▶ EXERCISE AIM
Return the lines from the start of the data through the line with "Given: Click the". Include both of those lines and no others.

▶ INFORMATION
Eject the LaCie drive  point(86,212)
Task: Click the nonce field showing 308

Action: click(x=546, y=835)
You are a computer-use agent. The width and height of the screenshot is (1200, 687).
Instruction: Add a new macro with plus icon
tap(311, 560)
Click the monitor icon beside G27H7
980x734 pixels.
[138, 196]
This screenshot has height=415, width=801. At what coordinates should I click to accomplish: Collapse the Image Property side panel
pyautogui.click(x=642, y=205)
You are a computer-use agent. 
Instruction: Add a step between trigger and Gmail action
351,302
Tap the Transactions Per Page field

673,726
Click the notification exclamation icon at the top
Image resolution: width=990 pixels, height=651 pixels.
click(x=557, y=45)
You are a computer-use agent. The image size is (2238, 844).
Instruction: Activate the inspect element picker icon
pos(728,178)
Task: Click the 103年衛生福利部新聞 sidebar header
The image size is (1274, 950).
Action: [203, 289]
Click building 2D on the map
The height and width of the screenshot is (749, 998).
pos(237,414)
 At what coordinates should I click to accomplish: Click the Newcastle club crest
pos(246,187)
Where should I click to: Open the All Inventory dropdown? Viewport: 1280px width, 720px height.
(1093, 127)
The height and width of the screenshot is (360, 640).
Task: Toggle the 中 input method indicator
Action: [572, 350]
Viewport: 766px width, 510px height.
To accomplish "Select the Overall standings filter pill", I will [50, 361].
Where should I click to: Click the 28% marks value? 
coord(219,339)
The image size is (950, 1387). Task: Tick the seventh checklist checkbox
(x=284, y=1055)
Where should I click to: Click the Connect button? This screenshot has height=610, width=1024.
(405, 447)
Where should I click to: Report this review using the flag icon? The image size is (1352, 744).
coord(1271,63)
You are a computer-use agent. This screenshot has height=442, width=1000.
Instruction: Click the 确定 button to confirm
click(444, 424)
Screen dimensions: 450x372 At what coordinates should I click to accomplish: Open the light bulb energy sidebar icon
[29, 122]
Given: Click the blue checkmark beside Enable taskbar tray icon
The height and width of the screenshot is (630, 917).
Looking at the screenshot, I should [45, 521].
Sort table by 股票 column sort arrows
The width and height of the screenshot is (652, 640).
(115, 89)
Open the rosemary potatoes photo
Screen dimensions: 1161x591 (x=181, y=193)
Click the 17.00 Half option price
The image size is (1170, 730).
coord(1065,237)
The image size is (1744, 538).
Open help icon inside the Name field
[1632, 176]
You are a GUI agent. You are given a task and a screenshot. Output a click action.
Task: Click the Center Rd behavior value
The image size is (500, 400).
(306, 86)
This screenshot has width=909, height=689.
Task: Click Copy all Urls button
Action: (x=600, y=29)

▶ TASK RESULT
Eject the LaCie drive  point(86,212)
Task: Click the nonce field showing 308

Action: click(x=546, y=835)
You are a computer-use agent. The width and height of the screenshot is (1200, 687).
Instruction: Add a new macro with plus icon
tap(311, 560)
Click the monitor icon beside G27H7
980x734 pixels.
[138, 196]
This screenshot has height=415, width=801. At what coordinates should I click to accomplish: Collapse the Image Property side panel
pyautogui.click(x=642, y=205)
You are a computer-use agent. 
Instruction: Add a step between trigger and Gmail action
351,302
Tap the Transactions Per Page field

673,726
Click the notification exclamation icon at the top
Image resolution: width=990 pixels, height=651 pixels.
click(x=557, y=45)
You are a computer-use agent. The image size is (2238, 844).
Instruction: Activate the inspect element picker icon
pos(728,178)
Task: Click the 103年衛生福利部新聞 sidebar header
The image size is (1274, 950).
Action: [203, 289]
Click building 2D on the map
The height and width of the screenshot is (749, 998).
pos(237,414)
 At what coordinates should I click to accomplish: Click the Newcastle club crest
pos(246,187)
Where should I click to: Open the All Inventory dropdown? Viewport: 1280px width, 720px height.
(1093, 127)
The height and width of the screenshot is (360, 640).
Task: Toggle the 中 input method indicator
Action: [572, 350]
Viewport: 766px width, 510px height.
To accomplish "Select the Overall standings filter pill", I will [50, 361].
Where should I click to: Click the 28% marks value? 
coord(219,339)
The image size is (950, 1387). Task: Tick the seventh checklist checkbox
(x=284, y=1055)
Where should I click to: Click the Connect button? This screenshot has height=610, width=1024.
(405, 447)
Where should I click to: Report this review using the flag icon? The image size is (1352, 744).
coord(1271,63)
You are a computer-use agent. This screenshot has height=442, width=1000.
Instruction: Click the 确定 button to confirm
click(444, 424)
Screen dimensions: 450x372 At what coordinates should I click to accomplish: Open the light bulb energy sidebar icon
[29, 122]
Given: Click the blue checkmark beside Enable taskbar tray icon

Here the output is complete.